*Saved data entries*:
____________

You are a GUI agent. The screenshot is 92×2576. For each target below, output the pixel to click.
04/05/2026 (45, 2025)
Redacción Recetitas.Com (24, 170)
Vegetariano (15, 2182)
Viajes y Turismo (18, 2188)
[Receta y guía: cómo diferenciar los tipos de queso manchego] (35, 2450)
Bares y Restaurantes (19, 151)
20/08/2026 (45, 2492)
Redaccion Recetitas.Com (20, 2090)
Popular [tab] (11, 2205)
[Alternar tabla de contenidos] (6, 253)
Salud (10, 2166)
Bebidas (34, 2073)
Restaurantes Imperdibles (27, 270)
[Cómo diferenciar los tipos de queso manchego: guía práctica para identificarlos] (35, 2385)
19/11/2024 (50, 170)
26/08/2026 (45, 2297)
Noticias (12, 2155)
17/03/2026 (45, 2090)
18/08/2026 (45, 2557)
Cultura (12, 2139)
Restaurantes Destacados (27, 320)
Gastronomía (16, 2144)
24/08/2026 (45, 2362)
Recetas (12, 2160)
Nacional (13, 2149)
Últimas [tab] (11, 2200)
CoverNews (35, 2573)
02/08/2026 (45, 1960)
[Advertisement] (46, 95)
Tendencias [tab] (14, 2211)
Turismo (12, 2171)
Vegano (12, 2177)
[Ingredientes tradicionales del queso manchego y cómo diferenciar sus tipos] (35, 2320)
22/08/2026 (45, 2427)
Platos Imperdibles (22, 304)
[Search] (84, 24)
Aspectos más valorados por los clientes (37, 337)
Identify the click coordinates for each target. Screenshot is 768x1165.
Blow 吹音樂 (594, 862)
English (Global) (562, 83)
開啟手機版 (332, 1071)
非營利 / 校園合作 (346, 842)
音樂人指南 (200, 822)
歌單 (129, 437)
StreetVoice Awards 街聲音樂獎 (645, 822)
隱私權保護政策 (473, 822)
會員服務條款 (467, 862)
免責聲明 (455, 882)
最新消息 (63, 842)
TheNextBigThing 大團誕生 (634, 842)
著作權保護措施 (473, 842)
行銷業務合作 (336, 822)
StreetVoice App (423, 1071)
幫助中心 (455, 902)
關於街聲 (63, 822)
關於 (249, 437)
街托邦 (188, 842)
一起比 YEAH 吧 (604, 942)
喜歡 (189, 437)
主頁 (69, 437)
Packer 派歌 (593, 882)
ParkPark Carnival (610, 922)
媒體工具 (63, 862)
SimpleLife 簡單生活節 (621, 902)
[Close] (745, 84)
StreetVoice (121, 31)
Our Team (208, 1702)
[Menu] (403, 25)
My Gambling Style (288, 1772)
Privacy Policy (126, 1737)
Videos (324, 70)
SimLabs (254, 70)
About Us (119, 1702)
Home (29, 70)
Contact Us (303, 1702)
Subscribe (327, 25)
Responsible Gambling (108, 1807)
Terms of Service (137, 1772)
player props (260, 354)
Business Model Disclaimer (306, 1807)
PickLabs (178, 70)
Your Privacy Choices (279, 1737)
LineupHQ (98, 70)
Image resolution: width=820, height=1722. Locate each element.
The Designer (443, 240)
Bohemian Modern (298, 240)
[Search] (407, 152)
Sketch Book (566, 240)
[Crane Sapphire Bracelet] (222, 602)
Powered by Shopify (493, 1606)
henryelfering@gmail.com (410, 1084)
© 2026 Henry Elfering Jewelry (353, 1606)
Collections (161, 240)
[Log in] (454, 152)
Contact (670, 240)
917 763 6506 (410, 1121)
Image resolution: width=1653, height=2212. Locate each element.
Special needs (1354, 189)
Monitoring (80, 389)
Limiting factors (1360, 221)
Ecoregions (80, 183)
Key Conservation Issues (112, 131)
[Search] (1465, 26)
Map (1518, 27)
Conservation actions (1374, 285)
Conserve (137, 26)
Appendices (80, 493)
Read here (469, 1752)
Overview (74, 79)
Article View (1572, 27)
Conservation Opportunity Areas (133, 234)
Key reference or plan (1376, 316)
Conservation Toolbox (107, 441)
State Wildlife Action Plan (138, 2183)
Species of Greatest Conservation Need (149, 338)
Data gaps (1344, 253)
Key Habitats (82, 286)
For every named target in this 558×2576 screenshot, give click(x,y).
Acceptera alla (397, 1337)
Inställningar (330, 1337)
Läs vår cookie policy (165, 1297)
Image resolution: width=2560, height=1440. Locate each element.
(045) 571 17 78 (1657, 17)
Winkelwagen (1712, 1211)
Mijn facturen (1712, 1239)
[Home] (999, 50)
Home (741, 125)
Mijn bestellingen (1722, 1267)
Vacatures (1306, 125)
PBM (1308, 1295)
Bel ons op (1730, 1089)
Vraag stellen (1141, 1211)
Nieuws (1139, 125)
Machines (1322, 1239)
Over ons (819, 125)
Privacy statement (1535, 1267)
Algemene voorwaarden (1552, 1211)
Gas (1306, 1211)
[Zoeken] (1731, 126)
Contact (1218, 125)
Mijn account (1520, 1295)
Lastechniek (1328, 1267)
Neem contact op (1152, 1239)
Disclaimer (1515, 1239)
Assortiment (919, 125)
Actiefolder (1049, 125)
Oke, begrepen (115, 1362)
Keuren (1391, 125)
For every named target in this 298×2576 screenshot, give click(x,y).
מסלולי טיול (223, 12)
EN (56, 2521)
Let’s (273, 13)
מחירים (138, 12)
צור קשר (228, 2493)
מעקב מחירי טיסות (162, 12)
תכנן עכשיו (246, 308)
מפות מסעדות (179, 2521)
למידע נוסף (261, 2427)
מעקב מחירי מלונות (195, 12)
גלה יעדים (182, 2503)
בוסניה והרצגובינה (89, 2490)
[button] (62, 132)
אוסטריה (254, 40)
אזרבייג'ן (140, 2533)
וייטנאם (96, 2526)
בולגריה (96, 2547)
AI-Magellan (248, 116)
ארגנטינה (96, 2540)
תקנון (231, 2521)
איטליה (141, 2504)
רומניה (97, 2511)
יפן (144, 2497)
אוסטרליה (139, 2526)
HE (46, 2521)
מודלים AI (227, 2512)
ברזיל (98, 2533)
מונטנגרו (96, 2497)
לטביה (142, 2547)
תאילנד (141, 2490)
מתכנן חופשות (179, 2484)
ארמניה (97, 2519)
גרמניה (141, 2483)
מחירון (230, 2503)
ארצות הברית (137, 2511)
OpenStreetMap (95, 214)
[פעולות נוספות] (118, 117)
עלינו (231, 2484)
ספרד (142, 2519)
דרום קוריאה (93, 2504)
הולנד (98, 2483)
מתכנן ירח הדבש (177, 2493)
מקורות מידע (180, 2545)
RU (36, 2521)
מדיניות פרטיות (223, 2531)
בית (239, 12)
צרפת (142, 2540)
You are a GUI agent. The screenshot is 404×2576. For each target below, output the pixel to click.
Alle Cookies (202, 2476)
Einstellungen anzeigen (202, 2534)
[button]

____________

*Instructions to follow*: The line above containing "PickLabs (178, 70)", the line containing "Key reference or plan (1376, 316)", and every line between them are to be transcribed exactly; no other line is wanted.

*Solution to the problem*:
PickLabs (178, 70)
Your Privacy Choices (279, 1737)
LineupHQ (98, 70)
Image resolution: width=820, height=1722. Locate each element.
The Designer (443, 240)
Bohemian Modern (298, 240)
[Search] (407, 152)
Sketch Book (566, 240)
[Crane Sapphire Bracelet] (222, 602)
Powered by Shopify (493, 1606)
henryelfering@gmail.com (410, 1084)
© 2026 Henry Elfering Jewelry (353, 1606)
Collections (161, 240)
[Log in] (454, 152)
Contact (670, 240)
917 763 6506 (410, 1121)
Image resolution: width=1653, height=2212. Locate each element.
Special needs (1354, 189)
Monitoring (80, 389)
Limiting factors (1360, 221)
Ecoregions (80, 183)
Key Conservation Issues (112, 131)
[Search] (1465, 26)
Map (1518, 27)
Conservation actions (1374, 285)
Conserve (137, 26)
Appendices (80, 493)
Read here (469, 1752)
Overview (74, 79)
Article View (1572, 27)
Conservation Opportunity Areas (133, 234)
Key reference or plan (1376, 316)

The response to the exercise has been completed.